Pronier and her colleagues wrote that previous research has shown that machine learning can predict MSI status directly from histology slides in some cancer types and they decided to investigate whether integrating HE2RNA gene expression prediction could improve this even further.
After a series of statistical analyses, the group concluded that a classifier based on the transcriptomic representation of WSI slides outperformed direct, image-based classification.
Spatial genomics
Another particularly exciting finding, Pronier said, was that model was also able to spatially locate specific gene mutations in a whole-slide image based on predicted expression. This could potentially allow researchers to create a virtual spatial transcriptomics map without actually having to perform RNA-seq.
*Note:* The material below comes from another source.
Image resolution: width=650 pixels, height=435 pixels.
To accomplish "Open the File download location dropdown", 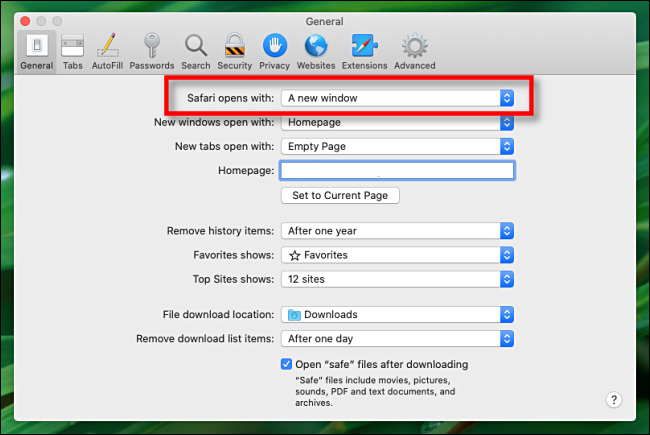I will [397, 314].
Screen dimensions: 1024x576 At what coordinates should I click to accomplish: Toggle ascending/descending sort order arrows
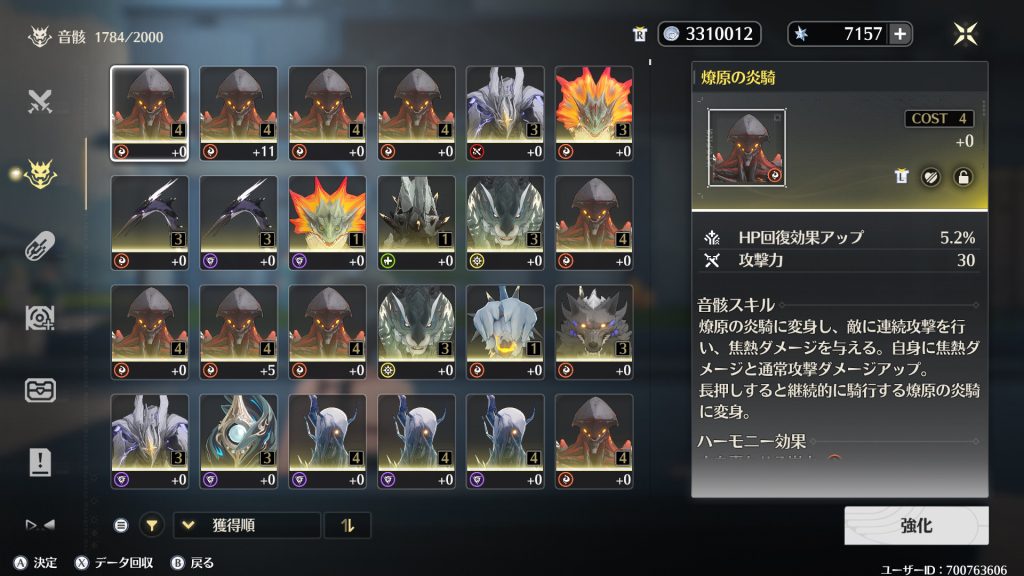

The process operates as a kind of reverse of the prediction of RNA-seq – taking known transcriptomic data and inferring its spatial distribution in a corresponding tissue sample rather than vice versa.
"Even by learning the bulk expression, [HE2RNA] was able to predict localization of the expression of some genes," Pronier said. "Of course, it doesn't work for all 20,000 coding genes. But I think for me, this was the part that blew my mind the most. I've been waiting my career to get access to single-cell sequencing because it was too expensive. And the machine learning model can actually do this on an H&E slide."
In particular, the authors wrote, HE2RNA was able to spatialize differentially genes specifically expressed by T cells or B cells, "even though discriminating between those two types from their morphology alone is notoriously difficult."
Next steps
Moving forward, Pronier said that the Owkin team is working to better understand where and how HE2RNA, or other machine learning mechanisms being explored by the company, may have the most clinical value.
Using tools like HE2RNA to measure or predict immune infiltration is probably the lowest hanging fruit, she said, and the first area where the clinical community might feel comfortable that the approach is robust and can be used in diagnosis.
With this as a foundation, Owkin and others can try to push forward into more complicated clinical tasks, where gene expression prediction is more center stage.
Based on the data the researchers saw in their experiments, MSI could be one such use case, and would make sense as a target for test development because existing clinical assays offer an established ground truth against which to validate.
Beyond that, the group is also hoping to explore completely novel outcome- or therapy-predictive associations that might be uncovered by the HE2RNA approach. "Of course we may be limited [in that we are detecting] genes that may have a … morphological inference onto the cells," she said. "But if you think about it … these actually might be the thing that matters — the things that are actually important for disease."